• Aufgabenstellung:
Tausche in allen Einträgen „right chevron“ gegen „left chevron“ aus und gib die Zeilen sonst unverändert wieder. Lass die Bilder in deiner Antwort weg.

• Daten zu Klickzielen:
***

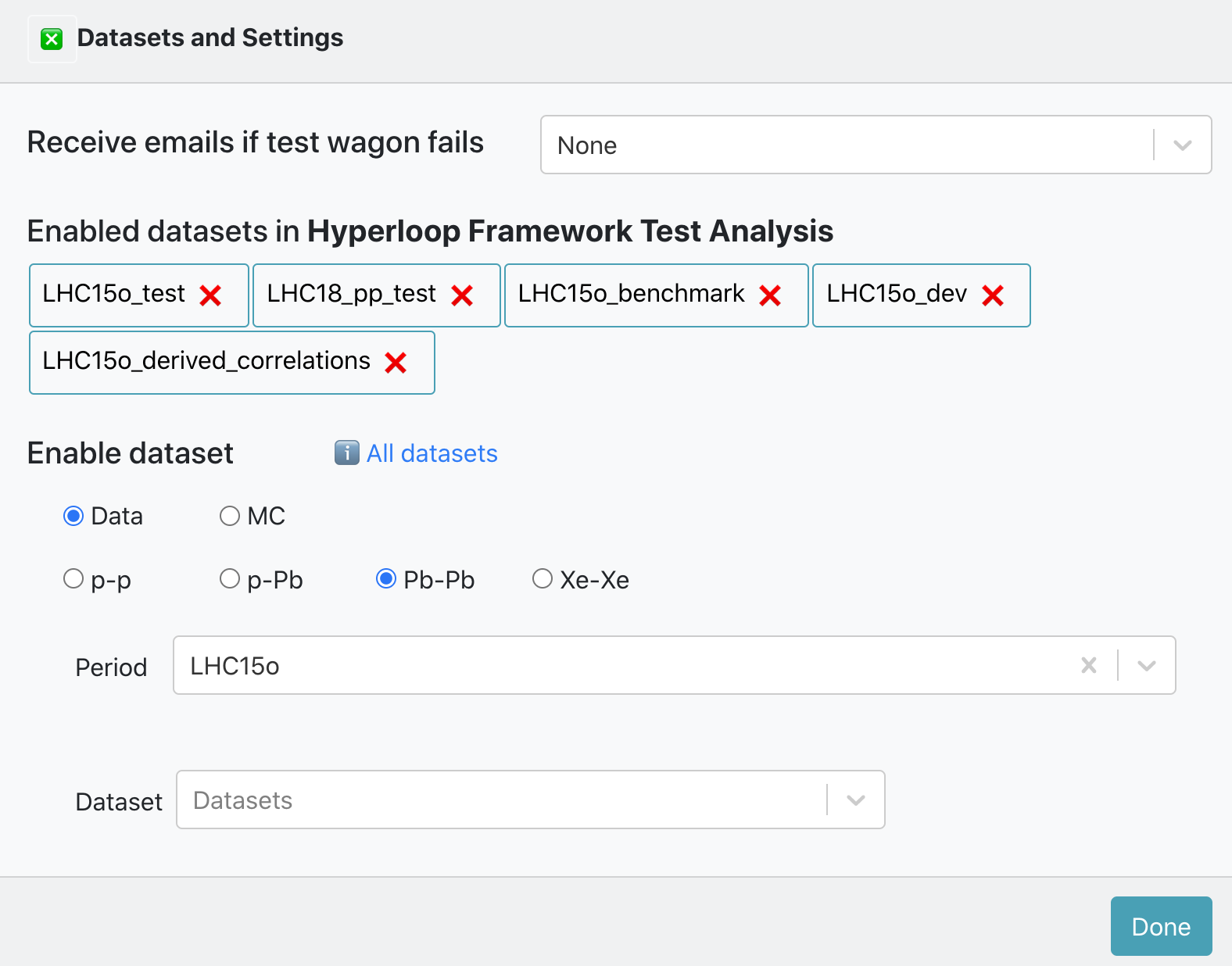
Task: Remove the LHC15o_derived_correlations dataset
Action: [x=396, y=363]
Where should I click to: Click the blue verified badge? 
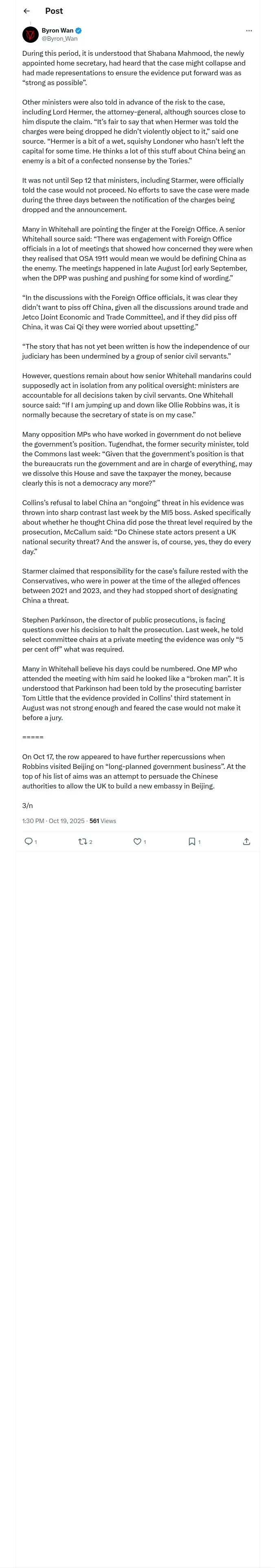79,31
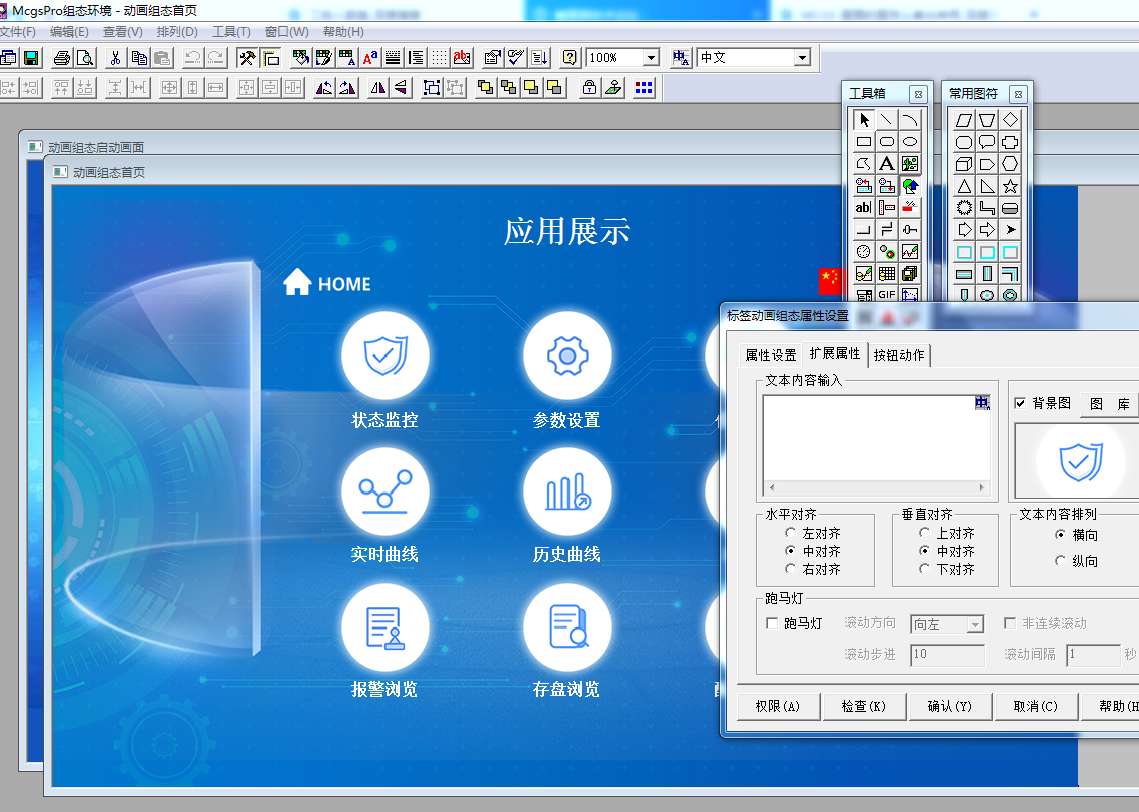
Task: Click the scissors cut icon in toolbar
Action: pos(115,58)
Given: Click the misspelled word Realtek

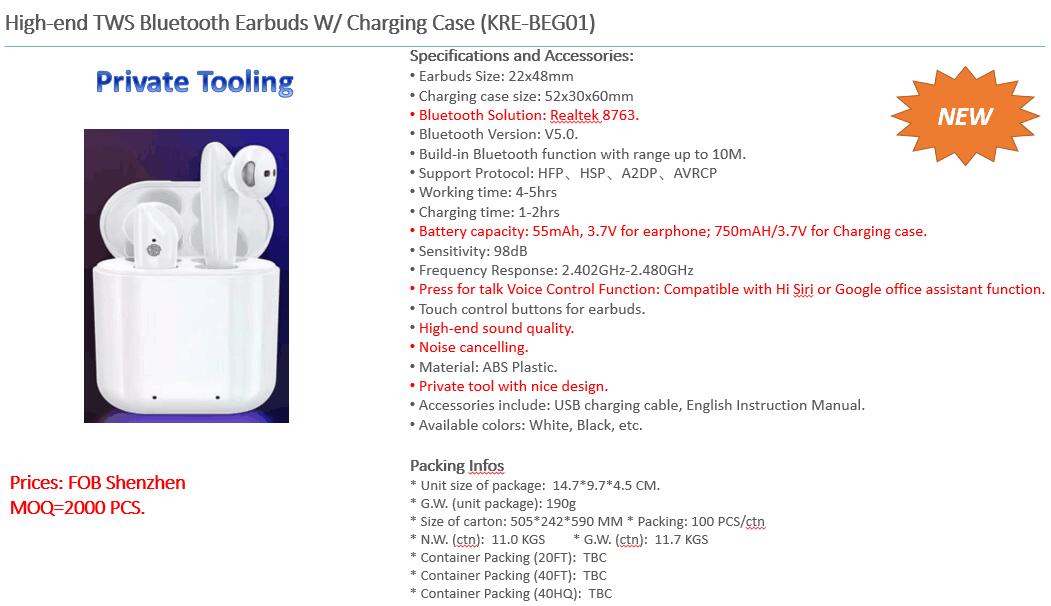Looking at the screenshot, I should [574, 115].
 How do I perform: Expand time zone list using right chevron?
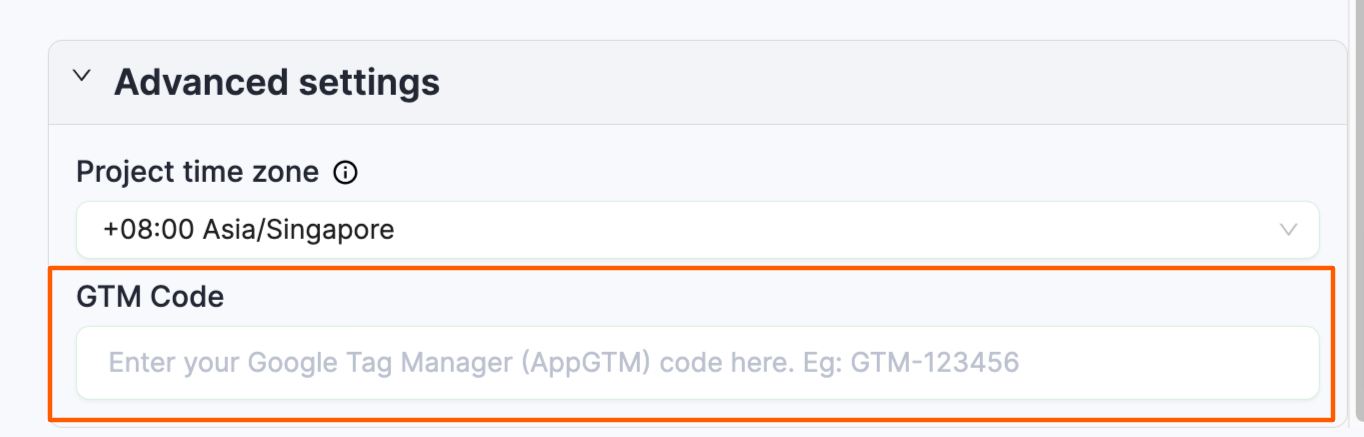click(x=1289, y=230)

***

• Bearbeitete Aufgabe:
Task: Remove the LHC15o_derived_correlations dataset
Action: [x=396, y=363]
Where should I click to: Click the blue verified badge? 
79,31
Task: Click the scissors cut icon in toolbar
Action: pos(115,58)
Given: Click the misspelled word Realtek

Looking at the screenshot, I should [574, 115].
 How do I perform: Expand time zone list using left chevron?
click(x=1289, y=230)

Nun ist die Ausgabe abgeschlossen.